DIRECTIONS FOR THIS TASK ▸ Begin at the line containing "The width and height of the screenshot is (1488, 812)." in the data below and go on through the line containing "Given: Open the 队列深度 dropdown", repeating each line exactly; include both ends and no other line.

[Stored items from a collection]
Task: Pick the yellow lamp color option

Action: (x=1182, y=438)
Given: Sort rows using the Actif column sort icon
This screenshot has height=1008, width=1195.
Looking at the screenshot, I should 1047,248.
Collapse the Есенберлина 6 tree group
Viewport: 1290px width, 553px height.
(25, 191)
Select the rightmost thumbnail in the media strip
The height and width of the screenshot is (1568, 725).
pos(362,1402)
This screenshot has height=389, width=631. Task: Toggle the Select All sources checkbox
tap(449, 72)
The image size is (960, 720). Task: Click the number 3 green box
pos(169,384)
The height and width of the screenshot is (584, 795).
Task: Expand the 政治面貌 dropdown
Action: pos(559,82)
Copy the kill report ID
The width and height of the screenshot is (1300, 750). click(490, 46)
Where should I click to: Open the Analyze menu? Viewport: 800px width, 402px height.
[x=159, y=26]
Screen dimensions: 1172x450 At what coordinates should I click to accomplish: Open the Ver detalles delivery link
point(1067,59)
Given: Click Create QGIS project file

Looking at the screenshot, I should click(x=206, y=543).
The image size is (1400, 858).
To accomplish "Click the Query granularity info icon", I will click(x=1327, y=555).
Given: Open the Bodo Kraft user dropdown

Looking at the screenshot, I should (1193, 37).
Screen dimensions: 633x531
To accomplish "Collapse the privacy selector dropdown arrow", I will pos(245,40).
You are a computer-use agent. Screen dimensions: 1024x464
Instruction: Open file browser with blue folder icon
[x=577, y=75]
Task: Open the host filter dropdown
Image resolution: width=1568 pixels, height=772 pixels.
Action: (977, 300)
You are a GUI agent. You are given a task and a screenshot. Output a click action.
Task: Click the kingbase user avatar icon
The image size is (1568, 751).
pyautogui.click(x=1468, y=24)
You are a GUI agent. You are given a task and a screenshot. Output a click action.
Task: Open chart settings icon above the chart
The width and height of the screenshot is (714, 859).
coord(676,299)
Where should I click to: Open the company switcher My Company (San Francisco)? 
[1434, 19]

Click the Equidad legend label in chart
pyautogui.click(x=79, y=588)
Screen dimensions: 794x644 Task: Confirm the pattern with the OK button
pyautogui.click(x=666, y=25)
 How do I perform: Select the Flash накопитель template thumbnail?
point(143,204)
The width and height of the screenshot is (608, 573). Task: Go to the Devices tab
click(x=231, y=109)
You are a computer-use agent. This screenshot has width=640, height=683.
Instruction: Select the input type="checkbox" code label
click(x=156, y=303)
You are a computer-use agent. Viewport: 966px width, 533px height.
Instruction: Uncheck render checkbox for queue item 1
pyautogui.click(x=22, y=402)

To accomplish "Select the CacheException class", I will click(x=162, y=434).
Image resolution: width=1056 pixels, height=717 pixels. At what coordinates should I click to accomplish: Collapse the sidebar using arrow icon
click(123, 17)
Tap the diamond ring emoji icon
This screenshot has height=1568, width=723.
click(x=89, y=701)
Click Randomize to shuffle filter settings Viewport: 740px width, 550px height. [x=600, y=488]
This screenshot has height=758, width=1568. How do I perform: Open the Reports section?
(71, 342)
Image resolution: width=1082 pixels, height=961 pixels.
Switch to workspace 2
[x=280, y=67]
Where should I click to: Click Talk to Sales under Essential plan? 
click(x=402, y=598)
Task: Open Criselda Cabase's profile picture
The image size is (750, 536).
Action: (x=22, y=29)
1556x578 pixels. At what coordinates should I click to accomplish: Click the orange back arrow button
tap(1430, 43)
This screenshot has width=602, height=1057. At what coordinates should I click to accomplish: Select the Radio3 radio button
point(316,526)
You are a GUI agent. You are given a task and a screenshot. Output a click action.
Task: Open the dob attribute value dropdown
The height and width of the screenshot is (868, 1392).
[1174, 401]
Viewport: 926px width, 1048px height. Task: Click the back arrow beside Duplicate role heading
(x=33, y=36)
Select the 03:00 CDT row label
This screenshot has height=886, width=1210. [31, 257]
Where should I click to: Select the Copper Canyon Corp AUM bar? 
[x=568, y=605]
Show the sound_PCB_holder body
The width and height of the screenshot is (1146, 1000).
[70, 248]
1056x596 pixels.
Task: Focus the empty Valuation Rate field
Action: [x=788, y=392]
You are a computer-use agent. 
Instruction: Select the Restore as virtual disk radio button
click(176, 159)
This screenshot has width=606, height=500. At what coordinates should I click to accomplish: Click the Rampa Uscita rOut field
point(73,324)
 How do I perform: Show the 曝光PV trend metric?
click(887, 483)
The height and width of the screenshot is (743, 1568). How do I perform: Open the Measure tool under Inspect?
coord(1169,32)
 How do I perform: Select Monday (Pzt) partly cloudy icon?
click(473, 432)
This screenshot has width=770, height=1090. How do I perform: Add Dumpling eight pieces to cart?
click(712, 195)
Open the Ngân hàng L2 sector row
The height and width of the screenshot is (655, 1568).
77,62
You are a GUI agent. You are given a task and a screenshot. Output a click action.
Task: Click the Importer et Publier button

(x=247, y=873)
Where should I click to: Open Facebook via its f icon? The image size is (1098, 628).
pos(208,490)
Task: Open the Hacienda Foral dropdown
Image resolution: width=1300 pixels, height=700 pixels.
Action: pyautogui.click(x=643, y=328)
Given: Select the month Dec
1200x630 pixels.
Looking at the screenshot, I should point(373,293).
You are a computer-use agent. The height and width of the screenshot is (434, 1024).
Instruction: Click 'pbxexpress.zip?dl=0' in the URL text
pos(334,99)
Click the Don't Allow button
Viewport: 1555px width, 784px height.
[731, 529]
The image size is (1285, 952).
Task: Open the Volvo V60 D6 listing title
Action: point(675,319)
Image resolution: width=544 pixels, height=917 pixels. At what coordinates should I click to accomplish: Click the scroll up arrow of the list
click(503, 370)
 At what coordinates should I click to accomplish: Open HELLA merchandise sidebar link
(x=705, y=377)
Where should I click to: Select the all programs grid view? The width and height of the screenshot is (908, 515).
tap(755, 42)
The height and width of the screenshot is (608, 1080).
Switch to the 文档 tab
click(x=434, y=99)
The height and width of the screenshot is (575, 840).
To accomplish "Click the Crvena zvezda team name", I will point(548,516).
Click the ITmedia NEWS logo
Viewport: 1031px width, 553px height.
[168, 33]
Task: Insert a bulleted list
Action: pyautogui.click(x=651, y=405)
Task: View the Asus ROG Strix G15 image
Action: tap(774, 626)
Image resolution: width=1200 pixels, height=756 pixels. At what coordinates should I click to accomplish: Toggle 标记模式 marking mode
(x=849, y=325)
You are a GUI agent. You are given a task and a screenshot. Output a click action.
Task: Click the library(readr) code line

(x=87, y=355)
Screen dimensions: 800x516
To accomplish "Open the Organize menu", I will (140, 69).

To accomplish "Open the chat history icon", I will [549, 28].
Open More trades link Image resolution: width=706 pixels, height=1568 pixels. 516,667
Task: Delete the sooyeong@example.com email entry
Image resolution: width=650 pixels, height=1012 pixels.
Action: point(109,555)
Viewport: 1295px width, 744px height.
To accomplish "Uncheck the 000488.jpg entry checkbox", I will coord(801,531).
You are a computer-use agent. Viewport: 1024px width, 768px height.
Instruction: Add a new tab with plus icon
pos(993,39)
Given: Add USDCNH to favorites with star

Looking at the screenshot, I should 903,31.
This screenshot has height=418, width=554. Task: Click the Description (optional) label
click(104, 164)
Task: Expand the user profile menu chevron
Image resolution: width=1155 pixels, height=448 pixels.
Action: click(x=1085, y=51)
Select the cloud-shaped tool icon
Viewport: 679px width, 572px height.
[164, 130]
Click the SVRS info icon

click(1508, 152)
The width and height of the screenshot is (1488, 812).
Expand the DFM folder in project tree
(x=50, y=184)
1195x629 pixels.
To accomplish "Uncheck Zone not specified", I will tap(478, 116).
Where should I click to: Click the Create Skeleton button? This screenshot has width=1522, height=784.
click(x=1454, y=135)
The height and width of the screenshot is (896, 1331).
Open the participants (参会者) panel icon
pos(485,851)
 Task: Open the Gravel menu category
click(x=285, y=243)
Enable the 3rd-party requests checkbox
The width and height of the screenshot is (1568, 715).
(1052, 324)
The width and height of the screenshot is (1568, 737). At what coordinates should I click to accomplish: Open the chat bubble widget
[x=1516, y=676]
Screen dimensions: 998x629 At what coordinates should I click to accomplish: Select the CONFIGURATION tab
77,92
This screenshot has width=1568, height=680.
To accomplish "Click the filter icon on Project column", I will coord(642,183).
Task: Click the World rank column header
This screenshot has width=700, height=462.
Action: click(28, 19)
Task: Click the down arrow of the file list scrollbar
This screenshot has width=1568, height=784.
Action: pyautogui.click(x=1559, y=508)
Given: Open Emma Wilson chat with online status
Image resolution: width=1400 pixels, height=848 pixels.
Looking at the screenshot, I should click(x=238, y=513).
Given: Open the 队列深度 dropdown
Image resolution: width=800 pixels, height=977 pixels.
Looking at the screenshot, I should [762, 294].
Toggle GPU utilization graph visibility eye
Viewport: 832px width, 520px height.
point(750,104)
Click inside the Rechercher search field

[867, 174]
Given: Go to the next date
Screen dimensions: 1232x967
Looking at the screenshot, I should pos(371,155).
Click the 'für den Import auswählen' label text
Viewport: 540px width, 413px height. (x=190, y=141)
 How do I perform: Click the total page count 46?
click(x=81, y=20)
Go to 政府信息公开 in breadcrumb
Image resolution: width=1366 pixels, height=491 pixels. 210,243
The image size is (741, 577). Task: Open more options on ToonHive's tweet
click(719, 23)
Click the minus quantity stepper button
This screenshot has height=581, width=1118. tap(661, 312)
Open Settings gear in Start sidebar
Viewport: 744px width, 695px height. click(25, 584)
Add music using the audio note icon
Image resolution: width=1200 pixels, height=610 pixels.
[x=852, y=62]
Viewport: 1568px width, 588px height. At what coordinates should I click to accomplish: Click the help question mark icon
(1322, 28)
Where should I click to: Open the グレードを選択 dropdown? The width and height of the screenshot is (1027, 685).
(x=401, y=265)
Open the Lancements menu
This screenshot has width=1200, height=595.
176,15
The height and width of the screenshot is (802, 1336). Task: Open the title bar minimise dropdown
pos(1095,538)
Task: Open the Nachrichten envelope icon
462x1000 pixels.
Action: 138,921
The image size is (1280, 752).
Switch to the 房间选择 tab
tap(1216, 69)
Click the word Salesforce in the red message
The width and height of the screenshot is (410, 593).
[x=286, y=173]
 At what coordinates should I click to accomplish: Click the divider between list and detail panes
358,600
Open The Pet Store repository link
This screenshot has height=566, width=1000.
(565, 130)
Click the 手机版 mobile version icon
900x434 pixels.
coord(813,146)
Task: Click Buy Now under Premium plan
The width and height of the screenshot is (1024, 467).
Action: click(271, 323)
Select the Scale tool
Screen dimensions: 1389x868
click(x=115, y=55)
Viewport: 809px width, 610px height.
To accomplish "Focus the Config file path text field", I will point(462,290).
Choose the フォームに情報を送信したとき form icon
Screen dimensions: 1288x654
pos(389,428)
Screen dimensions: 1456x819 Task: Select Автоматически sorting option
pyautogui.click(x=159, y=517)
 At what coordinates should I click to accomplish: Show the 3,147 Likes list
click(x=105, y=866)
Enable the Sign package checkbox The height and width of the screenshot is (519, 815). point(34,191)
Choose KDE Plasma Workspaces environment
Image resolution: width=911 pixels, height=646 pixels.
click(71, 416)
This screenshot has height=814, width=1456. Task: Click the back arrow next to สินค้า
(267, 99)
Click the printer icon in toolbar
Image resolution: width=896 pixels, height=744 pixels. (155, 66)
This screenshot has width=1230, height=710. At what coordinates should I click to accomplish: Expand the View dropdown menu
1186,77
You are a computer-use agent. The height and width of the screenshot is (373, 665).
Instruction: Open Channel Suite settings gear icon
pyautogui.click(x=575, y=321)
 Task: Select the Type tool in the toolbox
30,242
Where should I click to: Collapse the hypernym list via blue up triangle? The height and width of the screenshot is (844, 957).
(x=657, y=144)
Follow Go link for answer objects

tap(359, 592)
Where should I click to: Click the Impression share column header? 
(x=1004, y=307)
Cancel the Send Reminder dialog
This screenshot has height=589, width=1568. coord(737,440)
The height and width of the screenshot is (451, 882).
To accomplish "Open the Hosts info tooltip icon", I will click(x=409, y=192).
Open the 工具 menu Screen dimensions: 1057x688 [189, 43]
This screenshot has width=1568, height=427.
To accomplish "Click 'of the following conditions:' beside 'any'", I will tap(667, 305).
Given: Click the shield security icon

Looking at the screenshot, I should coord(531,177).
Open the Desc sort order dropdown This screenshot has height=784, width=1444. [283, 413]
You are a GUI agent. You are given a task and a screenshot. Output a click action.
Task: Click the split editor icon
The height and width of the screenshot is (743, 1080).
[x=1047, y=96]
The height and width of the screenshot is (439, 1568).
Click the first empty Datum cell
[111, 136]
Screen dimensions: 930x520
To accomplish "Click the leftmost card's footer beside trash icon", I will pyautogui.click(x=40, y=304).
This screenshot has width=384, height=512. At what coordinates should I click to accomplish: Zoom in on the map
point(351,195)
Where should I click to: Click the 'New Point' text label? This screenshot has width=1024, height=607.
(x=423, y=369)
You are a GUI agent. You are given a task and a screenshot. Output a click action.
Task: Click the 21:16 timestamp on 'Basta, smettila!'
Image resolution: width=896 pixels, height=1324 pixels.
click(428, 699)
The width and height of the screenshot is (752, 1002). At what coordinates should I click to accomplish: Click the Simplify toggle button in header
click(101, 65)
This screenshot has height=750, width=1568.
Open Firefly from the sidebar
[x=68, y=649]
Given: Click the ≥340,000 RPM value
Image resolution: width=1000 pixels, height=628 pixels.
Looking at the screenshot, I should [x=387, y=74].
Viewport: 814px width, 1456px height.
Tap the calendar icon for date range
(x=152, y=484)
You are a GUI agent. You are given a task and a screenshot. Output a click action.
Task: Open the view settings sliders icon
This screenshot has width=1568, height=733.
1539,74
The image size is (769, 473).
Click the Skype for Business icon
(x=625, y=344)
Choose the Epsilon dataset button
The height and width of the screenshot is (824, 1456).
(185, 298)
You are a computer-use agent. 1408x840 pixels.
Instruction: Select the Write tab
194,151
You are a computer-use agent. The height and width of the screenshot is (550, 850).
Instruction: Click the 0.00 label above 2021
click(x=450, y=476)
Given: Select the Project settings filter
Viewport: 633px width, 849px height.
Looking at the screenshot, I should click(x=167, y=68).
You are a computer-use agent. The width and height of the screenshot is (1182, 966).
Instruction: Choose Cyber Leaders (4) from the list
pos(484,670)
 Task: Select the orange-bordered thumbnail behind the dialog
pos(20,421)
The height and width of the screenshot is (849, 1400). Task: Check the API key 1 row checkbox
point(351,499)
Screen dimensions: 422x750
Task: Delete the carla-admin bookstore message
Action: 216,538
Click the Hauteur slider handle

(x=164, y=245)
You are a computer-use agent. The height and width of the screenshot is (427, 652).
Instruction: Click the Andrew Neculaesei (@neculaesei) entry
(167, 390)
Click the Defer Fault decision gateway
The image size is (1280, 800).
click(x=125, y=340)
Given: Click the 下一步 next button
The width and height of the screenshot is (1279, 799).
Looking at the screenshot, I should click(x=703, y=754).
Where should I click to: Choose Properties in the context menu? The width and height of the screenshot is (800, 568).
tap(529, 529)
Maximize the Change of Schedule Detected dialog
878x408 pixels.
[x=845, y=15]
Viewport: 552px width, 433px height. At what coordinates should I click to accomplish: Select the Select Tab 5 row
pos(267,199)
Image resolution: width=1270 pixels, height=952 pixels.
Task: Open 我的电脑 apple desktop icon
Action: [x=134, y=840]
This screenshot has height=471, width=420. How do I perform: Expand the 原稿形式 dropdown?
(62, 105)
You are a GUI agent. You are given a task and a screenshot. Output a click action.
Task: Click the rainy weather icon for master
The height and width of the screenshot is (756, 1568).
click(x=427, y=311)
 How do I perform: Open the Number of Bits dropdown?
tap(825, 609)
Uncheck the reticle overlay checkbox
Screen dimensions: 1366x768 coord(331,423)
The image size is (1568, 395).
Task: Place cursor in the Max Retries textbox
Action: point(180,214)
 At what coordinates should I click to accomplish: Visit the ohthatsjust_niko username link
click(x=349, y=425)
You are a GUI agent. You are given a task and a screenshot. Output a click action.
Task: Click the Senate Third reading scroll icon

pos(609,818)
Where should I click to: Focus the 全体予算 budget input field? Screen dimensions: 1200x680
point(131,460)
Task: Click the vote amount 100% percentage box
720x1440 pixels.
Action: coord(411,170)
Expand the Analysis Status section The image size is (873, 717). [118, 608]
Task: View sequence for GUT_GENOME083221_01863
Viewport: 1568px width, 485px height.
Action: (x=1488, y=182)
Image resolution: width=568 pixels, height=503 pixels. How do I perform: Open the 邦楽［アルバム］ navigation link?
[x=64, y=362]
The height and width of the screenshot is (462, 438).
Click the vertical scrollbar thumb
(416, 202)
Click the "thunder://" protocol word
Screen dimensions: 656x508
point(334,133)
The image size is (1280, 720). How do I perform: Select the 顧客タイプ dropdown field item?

PROBLEM SOLUTION ▸
The width and height of the screenshot is (1488, 812).
Expand the DFM folder in project tree
(x=50, y=184)
1195x629 pixels.
To accomplish "Uncheck Zone not specified", I will tap(478, 116).
Where should I click to: Click the Create Skeleton button? This screenshot has width=1522, height=784.
click(x=1454, y=135)
The height and width of the screenshot is (896, 1331).
Open the participants (参会者) panel icon
pos(485,851)
 Task: Open the Gravel menu category
click(x=285, y=243)
Enable the 3rd-party requests checkbox
The width and height of the screenshot is (1568, 715).
(1052, 324)
The width and height of the screenshot is (1568, 737). At what coordinates should I click to accomplish: Open the chat bubble widget
[x=1516, y=676]
Screen dimensions: 998x629 At what coordinates should I click to accomplish: Select the CONFIGURATION tab
77,92
This screenshot has width=1568, height=680.
To accomplish "Click the filter icon on Project column", I will coord(642,183).
Task: Click the World rank column header
This screenshot has width=700, height=462.
Action: click(28, 19)
Task: Click the down arrow of the file list scrollbar
This screenshot has width=1568, height=784.
Action: pyautogui.click(x=1559, y=508)
Given: Open Emma Wilson chat with online status
Image resolution: width=1400 pixels, height=848 pixels.
Looking at the screenshot, I should click(x=238, y=513).
Given: Open the 队列深度 dropdown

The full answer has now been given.